Statements by Mg Pietro Sambi, Apostolic delegate to Jerusalem, and Oded Ben Hur, Israel's Ambassador to the Holy See.
Rome (AsiaNews) Negotiations between Israel and the Holy See restart today September 6 after Israel called them off a year ago. Vatican and Israeli delegations are scheduled to meet for four days, September 9 included. This comes after the short meeting on July 5 during which the resumption of talks was set for today, Monday.
The Vatican side remains very guarded in its optimism. The Nuncio and Apostolic Delegate to Jerusalem, Mgr Pietro Sambi will not release any statement ahead of the negotiations. Contacted by AsiaNews, he said: "Concerning the resumption of negotiations I shall wait after they are over before making any comment about their results."
Israel's Ambassador to the Holy See, Oded Ben Hur, instead released the following statement to AsiaNews: "We are happy for the resumption [of negotiations]. On the Israeli side, we are well prepared and wish to go forward towards their conclusion, which I hope will occur before the end of this year or at the beginning of the next. To date, we must solve certain "conceptual "difficulties" in interpreting Israeli legislative principles under which the accord falls. None the less, I have just come from Israel and it is my impression that progress has been made. I hope that it will become evident in the upcoming meeting. It would be a pity if the negotiations should drag on for too long it. But we should not never the less raise our hopes to high and think that results will necessarily come from this meeting."

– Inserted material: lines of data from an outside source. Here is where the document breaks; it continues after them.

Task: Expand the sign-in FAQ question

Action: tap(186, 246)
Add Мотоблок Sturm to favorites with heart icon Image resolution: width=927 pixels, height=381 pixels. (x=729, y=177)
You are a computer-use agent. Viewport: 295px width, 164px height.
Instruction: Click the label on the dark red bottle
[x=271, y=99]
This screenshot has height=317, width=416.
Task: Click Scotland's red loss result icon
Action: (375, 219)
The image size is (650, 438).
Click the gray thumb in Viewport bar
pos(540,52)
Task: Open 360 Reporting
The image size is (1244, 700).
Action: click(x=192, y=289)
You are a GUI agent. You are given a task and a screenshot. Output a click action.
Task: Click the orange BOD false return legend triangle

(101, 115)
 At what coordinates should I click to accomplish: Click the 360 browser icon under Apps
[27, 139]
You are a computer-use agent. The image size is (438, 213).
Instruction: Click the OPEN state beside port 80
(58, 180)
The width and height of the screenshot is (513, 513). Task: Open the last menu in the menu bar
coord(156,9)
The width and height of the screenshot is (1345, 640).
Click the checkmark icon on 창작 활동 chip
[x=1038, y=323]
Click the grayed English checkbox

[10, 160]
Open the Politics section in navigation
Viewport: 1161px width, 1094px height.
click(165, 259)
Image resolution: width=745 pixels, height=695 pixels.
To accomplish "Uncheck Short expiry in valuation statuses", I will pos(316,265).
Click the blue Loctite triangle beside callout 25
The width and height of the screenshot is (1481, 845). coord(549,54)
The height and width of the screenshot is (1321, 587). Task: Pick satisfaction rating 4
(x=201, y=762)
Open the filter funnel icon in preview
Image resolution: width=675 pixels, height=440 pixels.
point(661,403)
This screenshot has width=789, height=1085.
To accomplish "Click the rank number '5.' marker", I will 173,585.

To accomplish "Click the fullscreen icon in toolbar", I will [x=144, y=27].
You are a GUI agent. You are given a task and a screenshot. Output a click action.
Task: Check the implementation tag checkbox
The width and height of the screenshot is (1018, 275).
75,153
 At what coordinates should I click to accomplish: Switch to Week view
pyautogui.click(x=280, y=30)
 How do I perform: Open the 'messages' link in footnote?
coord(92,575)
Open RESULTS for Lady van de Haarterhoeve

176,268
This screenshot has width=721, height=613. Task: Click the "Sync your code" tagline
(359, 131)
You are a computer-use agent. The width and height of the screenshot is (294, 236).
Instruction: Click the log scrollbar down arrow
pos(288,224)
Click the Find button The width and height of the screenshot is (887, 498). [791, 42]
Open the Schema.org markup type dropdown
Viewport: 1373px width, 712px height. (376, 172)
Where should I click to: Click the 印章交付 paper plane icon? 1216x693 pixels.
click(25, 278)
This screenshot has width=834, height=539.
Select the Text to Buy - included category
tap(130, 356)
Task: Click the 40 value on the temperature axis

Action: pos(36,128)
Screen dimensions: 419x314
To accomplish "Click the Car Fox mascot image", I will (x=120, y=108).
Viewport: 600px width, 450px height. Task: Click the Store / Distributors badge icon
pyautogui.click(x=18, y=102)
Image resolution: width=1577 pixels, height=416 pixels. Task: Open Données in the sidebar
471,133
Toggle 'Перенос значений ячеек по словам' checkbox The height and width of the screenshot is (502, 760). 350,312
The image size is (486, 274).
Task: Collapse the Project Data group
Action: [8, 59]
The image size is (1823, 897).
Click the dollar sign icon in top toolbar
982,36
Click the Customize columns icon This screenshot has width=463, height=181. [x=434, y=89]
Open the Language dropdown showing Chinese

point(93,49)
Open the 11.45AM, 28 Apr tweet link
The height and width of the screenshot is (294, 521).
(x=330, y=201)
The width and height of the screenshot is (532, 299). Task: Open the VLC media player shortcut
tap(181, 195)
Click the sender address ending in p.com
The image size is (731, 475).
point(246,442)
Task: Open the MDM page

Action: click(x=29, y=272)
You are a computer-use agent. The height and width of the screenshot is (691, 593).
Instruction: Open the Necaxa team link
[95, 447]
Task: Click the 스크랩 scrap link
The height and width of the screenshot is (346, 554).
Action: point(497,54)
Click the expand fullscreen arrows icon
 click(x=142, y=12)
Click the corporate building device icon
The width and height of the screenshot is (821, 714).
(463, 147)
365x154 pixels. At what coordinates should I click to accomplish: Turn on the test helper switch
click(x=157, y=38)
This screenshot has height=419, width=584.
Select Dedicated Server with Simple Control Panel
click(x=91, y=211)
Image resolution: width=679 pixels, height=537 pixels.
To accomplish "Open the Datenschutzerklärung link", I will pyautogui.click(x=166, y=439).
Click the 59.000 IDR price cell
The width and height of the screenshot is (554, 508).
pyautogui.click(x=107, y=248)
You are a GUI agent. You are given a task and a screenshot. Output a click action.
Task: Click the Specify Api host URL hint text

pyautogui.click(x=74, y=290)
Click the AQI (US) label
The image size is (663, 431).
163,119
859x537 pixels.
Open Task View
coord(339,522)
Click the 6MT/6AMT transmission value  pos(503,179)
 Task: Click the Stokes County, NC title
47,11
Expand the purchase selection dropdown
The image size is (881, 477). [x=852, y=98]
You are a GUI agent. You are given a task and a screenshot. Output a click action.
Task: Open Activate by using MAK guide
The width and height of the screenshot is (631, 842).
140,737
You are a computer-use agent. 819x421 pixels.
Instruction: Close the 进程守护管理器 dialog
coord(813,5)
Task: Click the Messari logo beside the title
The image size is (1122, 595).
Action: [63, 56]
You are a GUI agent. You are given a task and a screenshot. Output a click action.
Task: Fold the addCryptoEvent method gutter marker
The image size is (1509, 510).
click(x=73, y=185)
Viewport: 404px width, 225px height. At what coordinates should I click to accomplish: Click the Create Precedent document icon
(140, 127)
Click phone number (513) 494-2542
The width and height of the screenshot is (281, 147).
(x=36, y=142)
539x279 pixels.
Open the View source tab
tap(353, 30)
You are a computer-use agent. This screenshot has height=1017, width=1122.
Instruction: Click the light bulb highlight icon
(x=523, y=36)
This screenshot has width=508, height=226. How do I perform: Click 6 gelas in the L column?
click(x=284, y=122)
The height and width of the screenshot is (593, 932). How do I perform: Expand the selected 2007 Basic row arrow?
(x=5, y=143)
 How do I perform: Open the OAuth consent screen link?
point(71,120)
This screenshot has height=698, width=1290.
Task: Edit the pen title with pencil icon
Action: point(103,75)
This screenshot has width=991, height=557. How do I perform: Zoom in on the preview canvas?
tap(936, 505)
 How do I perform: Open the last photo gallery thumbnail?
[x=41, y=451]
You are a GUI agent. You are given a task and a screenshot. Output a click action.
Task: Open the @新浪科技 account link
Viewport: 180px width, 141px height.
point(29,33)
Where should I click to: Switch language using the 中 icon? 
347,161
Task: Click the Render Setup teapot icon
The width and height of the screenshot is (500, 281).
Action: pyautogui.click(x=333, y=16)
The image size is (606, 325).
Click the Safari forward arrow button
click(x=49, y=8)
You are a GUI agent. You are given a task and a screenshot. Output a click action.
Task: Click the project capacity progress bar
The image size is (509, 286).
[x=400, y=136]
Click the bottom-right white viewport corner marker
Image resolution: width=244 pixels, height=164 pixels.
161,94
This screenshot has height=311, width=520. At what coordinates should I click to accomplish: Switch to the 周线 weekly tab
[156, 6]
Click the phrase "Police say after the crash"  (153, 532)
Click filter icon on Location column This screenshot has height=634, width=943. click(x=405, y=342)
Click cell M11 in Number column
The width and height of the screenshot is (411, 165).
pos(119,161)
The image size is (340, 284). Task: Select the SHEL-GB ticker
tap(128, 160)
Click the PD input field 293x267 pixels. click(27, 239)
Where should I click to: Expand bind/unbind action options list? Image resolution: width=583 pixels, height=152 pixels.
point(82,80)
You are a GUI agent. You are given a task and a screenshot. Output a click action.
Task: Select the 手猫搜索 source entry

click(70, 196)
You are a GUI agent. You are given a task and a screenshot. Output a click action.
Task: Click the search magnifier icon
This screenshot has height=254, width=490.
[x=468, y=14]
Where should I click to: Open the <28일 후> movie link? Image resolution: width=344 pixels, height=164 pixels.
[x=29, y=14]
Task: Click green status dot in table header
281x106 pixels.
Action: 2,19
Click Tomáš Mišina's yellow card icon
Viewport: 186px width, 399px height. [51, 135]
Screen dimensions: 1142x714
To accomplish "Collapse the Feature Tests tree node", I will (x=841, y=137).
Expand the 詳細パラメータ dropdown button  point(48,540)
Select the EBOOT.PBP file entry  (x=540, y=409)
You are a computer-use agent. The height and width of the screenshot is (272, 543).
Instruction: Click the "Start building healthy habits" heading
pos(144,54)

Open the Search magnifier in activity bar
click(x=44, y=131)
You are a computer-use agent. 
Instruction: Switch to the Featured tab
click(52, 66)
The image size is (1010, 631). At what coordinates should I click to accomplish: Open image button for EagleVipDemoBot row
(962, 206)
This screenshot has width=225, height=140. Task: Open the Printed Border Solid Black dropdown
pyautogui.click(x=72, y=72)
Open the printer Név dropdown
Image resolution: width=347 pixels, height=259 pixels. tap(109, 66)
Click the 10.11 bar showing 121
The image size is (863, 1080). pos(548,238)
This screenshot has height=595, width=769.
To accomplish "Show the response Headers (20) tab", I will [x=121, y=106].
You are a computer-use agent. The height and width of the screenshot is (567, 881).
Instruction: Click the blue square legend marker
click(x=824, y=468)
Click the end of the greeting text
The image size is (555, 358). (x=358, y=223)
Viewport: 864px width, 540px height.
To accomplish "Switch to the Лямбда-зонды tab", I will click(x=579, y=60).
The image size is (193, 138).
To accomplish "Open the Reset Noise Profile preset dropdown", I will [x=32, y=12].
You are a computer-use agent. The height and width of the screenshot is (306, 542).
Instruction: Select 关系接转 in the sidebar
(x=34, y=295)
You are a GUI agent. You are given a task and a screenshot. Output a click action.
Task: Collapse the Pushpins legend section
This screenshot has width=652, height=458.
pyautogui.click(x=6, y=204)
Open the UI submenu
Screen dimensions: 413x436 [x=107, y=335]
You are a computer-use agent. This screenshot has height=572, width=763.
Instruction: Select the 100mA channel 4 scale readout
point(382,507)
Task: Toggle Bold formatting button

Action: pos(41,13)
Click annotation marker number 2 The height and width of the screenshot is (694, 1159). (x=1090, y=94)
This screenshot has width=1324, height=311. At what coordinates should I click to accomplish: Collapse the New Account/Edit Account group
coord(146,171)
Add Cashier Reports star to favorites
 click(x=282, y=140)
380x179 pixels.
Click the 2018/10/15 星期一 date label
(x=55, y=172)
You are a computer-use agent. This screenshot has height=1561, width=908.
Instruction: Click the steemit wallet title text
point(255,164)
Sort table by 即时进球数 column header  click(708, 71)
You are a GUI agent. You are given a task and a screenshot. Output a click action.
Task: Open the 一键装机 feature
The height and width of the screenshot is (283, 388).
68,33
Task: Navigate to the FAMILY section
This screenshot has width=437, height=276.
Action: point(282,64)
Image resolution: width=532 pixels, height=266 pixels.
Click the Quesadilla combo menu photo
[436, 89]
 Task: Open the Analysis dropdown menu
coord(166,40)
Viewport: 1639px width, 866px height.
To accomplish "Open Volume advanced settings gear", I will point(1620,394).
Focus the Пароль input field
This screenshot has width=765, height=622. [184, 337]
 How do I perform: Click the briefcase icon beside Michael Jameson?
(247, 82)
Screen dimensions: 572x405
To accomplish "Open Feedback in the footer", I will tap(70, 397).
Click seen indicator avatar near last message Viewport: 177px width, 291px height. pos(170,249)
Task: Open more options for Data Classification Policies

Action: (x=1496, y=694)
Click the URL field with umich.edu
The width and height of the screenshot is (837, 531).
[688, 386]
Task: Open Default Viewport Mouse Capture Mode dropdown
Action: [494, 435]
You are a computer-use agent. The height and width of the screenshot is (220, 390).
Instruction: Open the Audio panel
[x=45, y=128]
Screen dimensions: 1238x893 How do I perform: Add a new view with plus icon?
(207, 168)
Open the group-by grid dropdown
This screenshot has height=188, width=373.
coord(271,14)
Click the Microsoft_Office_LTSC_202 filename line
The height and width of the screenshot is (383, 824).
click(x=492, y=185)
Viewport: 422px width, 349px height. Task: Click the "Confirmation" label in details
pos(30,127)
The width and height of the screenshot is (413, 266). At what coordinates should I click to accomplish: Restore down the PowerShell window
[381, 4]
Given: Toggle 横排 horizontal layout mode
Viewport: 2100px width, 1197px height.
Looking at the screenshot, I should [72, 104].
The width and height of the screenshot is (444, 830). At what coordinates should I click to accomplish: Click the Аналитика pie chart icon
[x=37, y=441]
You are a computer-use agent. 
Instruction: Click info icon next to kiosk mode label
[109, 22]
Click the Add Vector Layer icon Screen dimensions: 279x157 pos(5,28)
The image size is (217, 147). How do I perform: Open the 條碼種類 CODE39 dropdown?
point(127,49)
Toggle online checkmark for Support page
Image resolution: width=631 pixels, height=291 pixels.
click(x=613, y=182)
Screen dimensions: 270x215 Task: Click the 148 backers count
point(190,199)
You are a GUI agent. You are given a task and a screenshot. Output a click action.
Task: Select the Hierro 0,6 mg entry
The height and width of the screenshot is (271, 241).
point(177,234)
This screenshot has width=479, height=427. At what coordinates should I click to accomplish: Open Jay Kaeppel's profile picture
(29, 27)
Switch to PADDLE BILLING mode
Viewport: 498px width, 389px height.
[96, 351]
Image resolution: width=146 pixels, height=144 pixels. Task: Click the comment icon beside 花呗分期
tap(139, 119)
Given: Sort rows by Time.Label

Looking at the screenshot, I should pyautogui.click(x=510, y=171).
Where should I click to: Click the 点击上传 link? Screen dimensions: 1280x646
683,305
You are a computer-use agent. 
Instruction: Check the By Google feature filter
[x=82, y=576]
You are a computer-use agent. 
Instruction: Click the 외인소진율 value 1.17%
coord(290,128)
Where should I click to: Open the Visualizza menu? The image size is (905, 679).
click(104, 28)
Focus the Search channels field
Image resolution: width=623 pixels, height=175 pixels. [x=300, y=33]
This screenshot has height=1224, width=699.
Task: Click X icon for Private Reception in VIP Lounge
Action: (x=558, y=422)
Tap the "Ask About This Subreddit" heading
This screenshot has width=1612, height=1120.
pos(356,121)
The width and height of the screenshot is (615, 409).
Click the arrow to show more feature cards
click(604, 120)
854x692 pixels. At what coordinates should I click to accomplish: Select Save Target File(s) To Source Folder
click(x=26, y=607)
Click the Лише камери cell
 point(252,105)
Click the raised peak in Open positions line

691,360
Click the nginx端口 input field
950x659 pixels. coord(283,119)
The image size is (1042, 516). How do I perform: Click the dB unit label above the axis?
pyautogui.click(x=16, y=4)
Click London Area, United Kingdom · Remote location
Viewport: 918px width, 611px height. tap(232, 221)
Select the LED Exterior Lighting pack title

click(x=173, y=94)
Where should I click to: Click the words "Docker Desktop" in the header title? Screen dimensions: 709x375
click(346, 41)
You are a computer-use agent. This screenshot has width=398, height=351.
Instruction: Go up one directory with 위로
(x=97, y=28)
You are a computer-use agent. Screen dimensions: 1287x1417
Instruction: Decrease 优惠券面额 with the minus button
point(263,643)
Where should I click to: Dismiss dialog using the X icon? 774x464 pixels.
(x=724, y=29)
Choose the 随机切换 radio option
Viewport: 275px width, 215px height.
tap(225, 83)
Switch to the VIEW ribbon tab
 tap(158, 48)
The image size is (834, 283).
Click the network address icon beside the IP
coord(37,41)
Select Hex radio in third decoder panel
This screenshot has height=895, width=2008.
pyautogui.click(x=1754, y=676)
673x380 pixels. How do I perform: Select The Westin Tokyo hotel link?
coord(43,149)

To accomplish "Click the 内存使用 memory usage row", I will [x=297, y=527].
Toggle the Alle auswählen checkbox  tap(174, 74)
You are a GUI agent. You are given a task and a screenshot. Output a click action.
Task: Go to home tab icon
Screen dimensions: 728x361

The new round of meetings involves the most difficult issues, namely Church properties and tax exemption status for Church bodies. They were covered by the fundamental agreement between the Holy See and Israel on December 30, 1993 which preceded the establishment of full diplomatic relations between the See of St. Peter and the Jewish state in June 1994. By signing the fundamental agreement the Vatican accepted Israel's demand to establish diplomatic relations. In turn, the two sides were expected to sign a series of concordats that would guarantee the rights and freedom of the Church in Israel. Israel however never modified its legislation in conformity with the agreement. And on August 28, 2003, it withdrew its delegation from the negotiating table without any explanation.